Assignment Four - CRISP-DM Capstone: Association Rule Mining, Clustering, or Collaborative Filtering
===
##Hector Curi - Spencer Kaiser

---
Instructions
---
In the final assignment for this course, you will be using one of three different analysis methods:

* Option A: Use transaction data for mining associations rules
* Option B: Use clustering on an unlabeled dataset to provide insight or features
* Option C: Use collaborative filtering to build a custom recommendation system

Your choice of dataset will largely determine the task that you are trying to achieve. Though the dataset does not need to change from your previous tasks. For example, you might choose to use clustering on your data as a preprocessing step that extracts different features. Then you can use those features to build a classifier and analyze its performance in terms of accuracy (precision, recall) and speed. Alternatively, you might choose a completely different dataset and perform rule mining or build a recommendation system.

---
Dataset Selection and Toolkits
---
As before, you need to choose a dataset that is not small. It might be massive in terms of the number of attributes (or transactions), classes (or items, users, etc.) or whatever is appropriate for the task you are performing. Note that scikit-learn can be used for clustering analysis, but not for Association Rule Mining (you should use R) or collaborative filtering (you should use graphlab-create from Dato). Both can be run using iPython notebooks as perfomed in class.

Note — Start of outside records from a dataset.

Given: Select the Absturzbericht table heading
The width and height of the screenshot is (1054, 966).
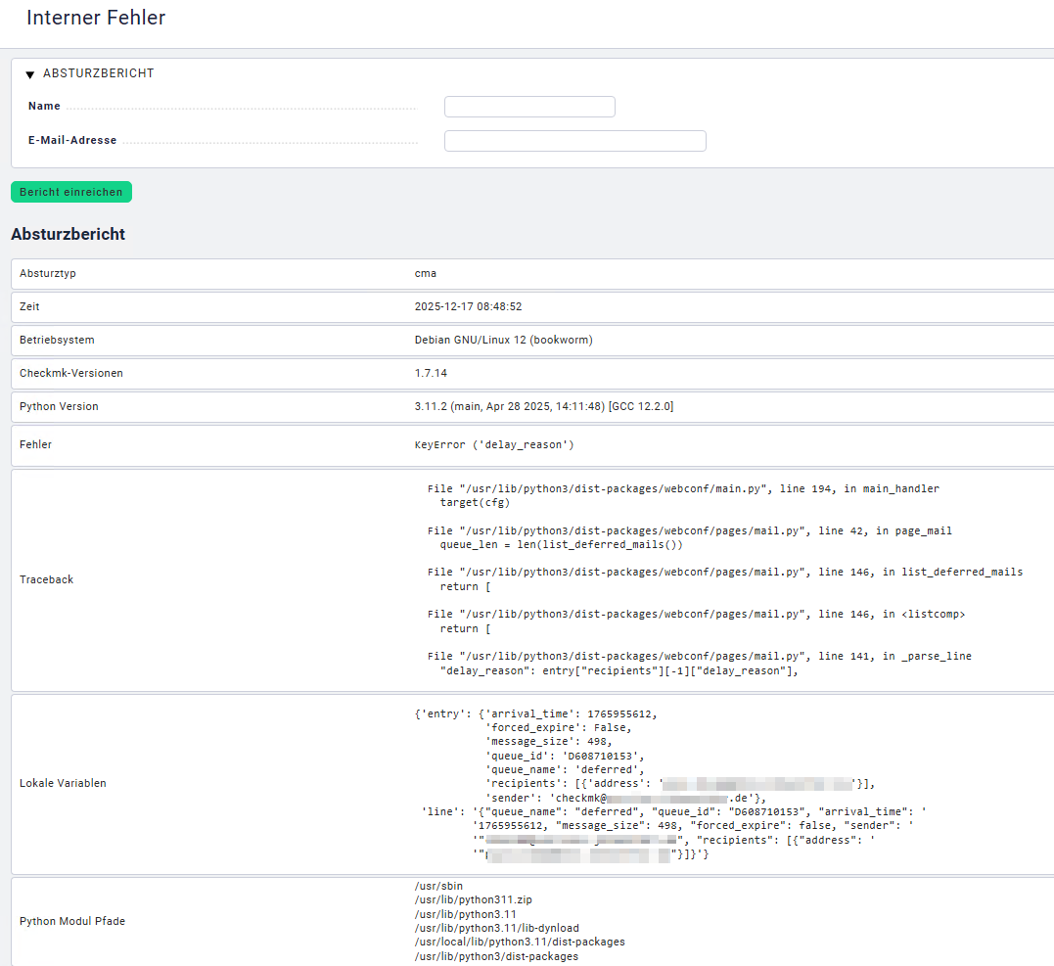Looking at the screenshot, I should tap(68, 235).
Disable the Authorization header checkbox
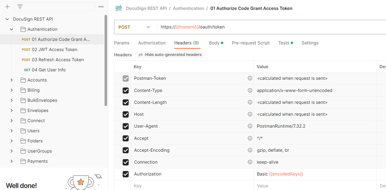This screenshot has height=190, width=386. point(126,174)
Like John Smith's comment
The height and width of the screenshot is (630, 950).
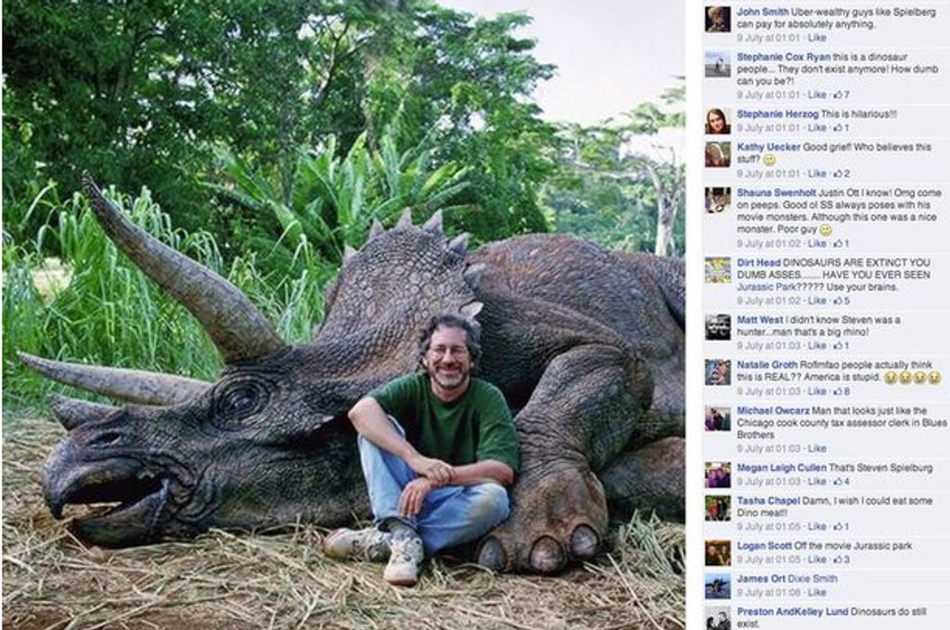(x=816, y=38)
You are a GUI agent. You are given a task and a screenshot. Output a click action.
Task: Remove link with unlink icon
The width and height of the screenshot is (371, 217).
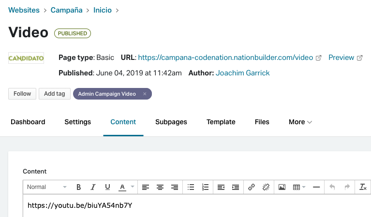tap(266, 187)
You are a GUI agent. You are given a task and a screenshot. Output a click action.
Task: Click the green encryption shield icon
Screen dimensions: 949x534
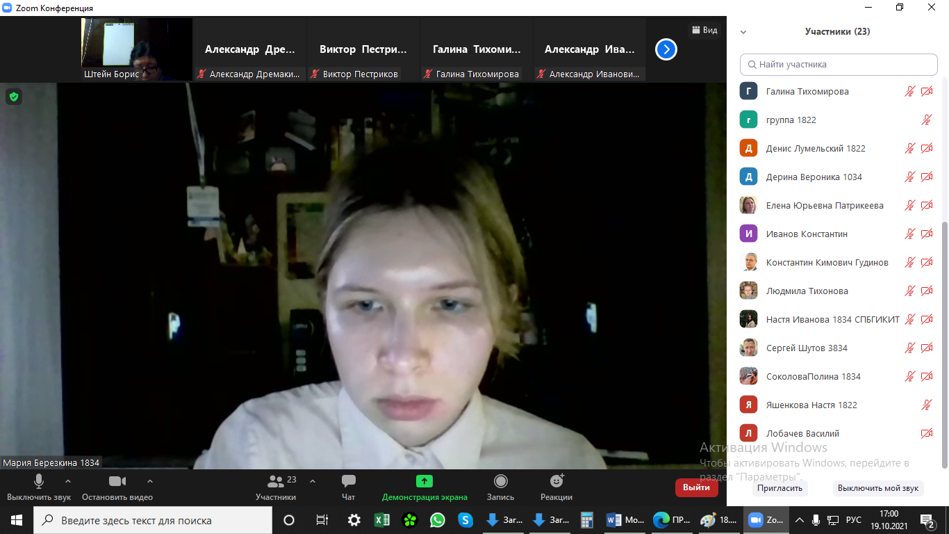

Write a report covering in detail all the steps of the project. The results need to be reproducible using only this report. Describe all assumptions you make and include all code you use in the iPython notebook or as supplemental functions. Follow the CRISP-DM framework in your analysis (you are performing all of the CRISP-DM outline). This report is worth 20% of the final grade.

---
### Choice of Task
We are going to use the MovieLens movie ratings dataset to complete **Option C**. We plan on utilizing over 100,000 user ratings of 8,570 movies to create a item-item recommender and a recommendation system using collaborative filtering.

---
### Initial Code
Our first task was to create a usable dataset from the individual files created by MovieLens. We accomplished this by using the pandas `merge` function, then we wrote the result to a new file called `data.csv`. Each instance in this file now contains the id of both the user and the movie, the movie title, its rating, genres, and more.

In [None]:
#import all packages used in this assignment
import graphlab as gl
import graphlab.aggregate as agg
import pandas as pd
import sqlite3
import numpy as np
import matplotlib.pyplot as plt
import warnings
import seaborn as sns
from sklearn.ensemble import RandomForestClassifier
from sklearn.naive_bayes import GaussianNB
from sklearn.preprocessing import StandardScaler
from pandas.tools.plotting import scatter_matrix
from sklearn.linear_model import LogisticRegression
from sklearn.svm import SVC
from numpy import random as rd
from sklearn import metrics as mt
from sklearn.neighbors import KNeighborsClassifier
from sklearn.cross_validation import StratifiedKFold
warnings.simplefilter('ignore', DeprecationWarning)
%matplotlib inline

# read in the separate csv files (ratings and movies) and combine them into one for easier use
df1 = pd.read_csv('data/ratings.csv')
df2 = pd.read_csv('data/movies.csv')
merged = df1.merge(df2, on="movieId", how="outer").fillna("")
merged.to_csv("data/data.csv", index=False)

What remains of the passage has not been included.